King Abdullah of Saudi Arabia has now weighed in decisively on the Egyptian imbroglio by declaring his strong support for his “Egyptian brothers against terrorism, deviance, and sedition.” And the brothers he has in mind are not the Saudis’ long-term clients in the Muslim Brotherhood (MB) but their military oppressors. To underscore the decisive nature of this shift, the kingdom’s state-controlled press promptly wrote off the Brotherhood as “no longer relevant politically,” in stark contrast with Washington’s feeble efforts to prove the opposite.
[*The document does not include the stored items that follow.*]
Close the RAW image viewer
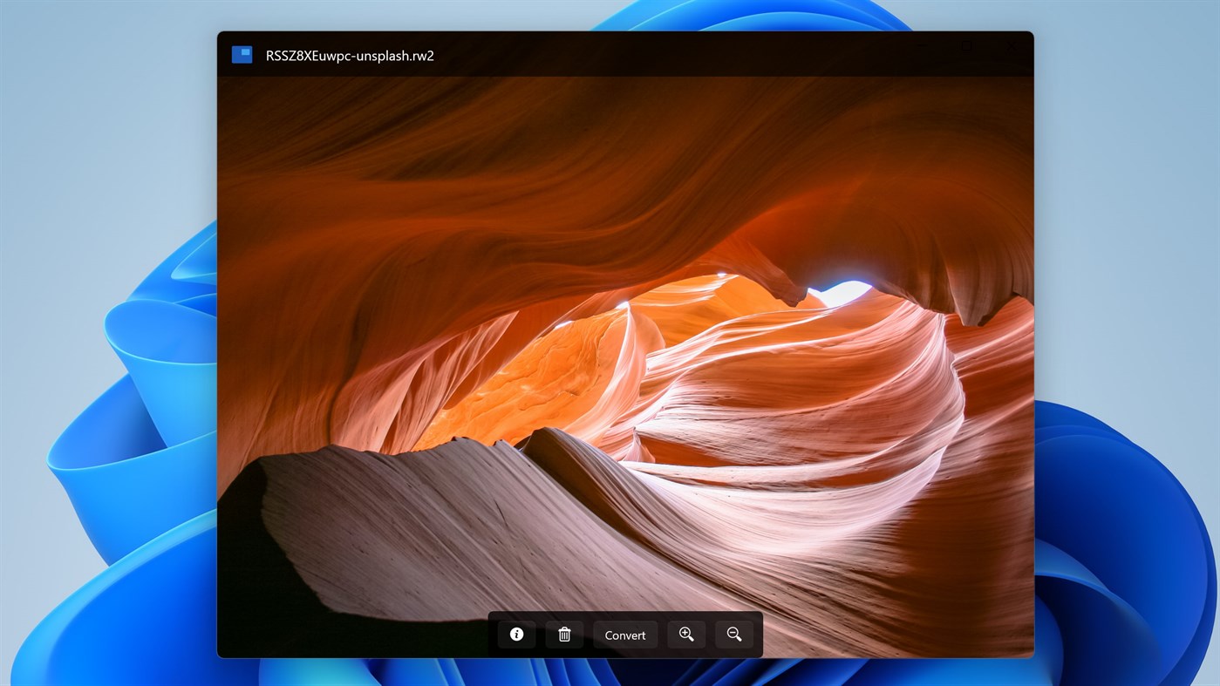This screenshot has height=686, width=1220. coord(1011,45)
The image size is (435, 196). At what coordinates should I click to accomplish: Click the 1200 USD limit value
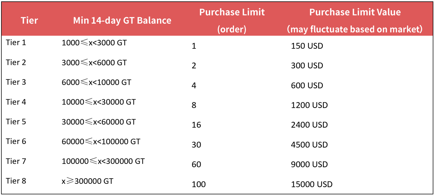pos(309,105)
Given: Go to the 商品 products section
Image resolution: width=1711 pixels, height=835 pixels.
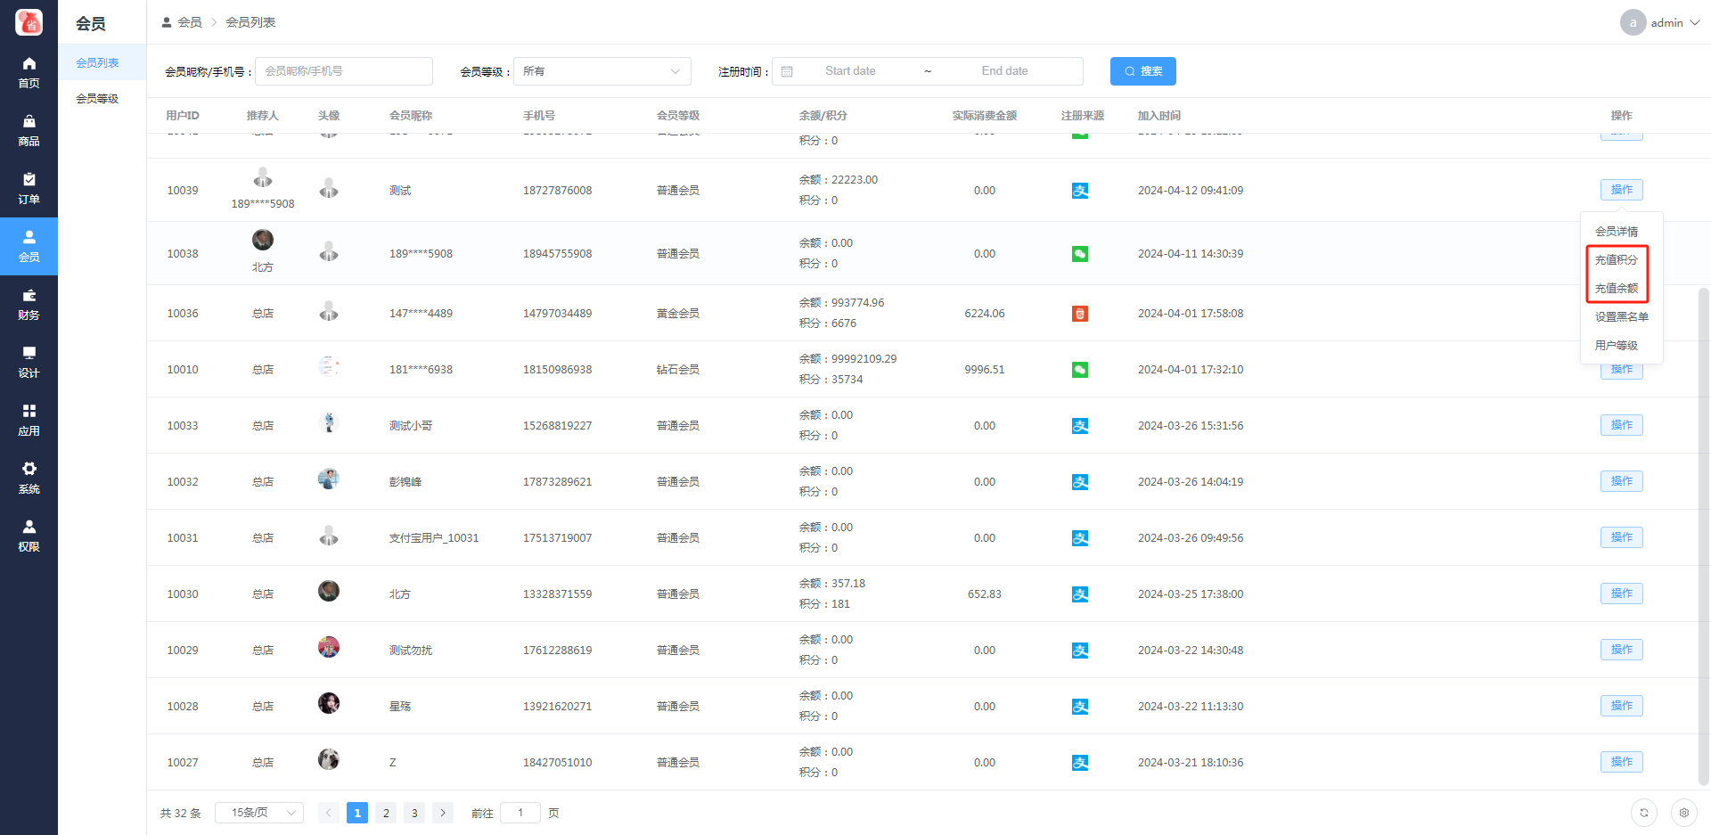Looking at the screenshot, I should [x=29, y=130].
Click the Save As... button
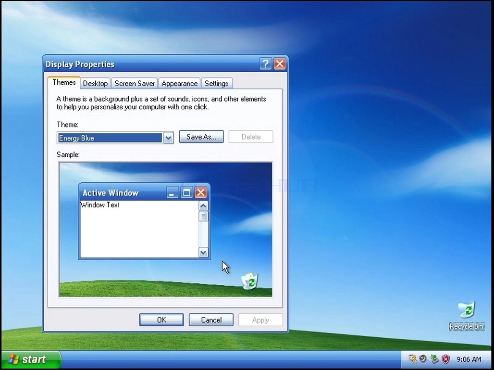This screenshot has width=494, height=370. (201, 137)
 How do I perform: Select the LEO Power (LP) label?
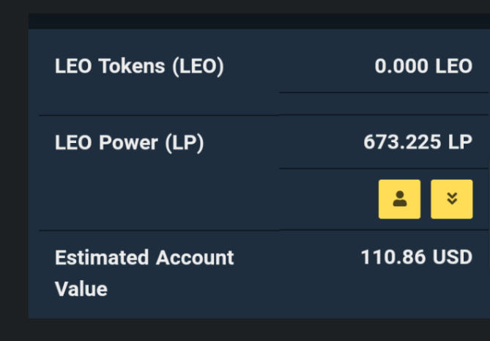pos(130,143)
By siding openly with the military and pledging economic aid, the Saudi monarch has essentially given carte blanche to General al-Sisi and his colleagues to outlaw the Brotherhood, thereby staking out a position diametrically opposed to that of Erdogan’s Turkey and ultimately that of Erdogan’s acolytes in the Obama administration. Since then, the generals have clearly begun pursuing a decapitation strategy by hunting down and arresting members of the Brotherhood’s top leadership organ, the Guidance Office, as well as members of the Shura Council, which is below it.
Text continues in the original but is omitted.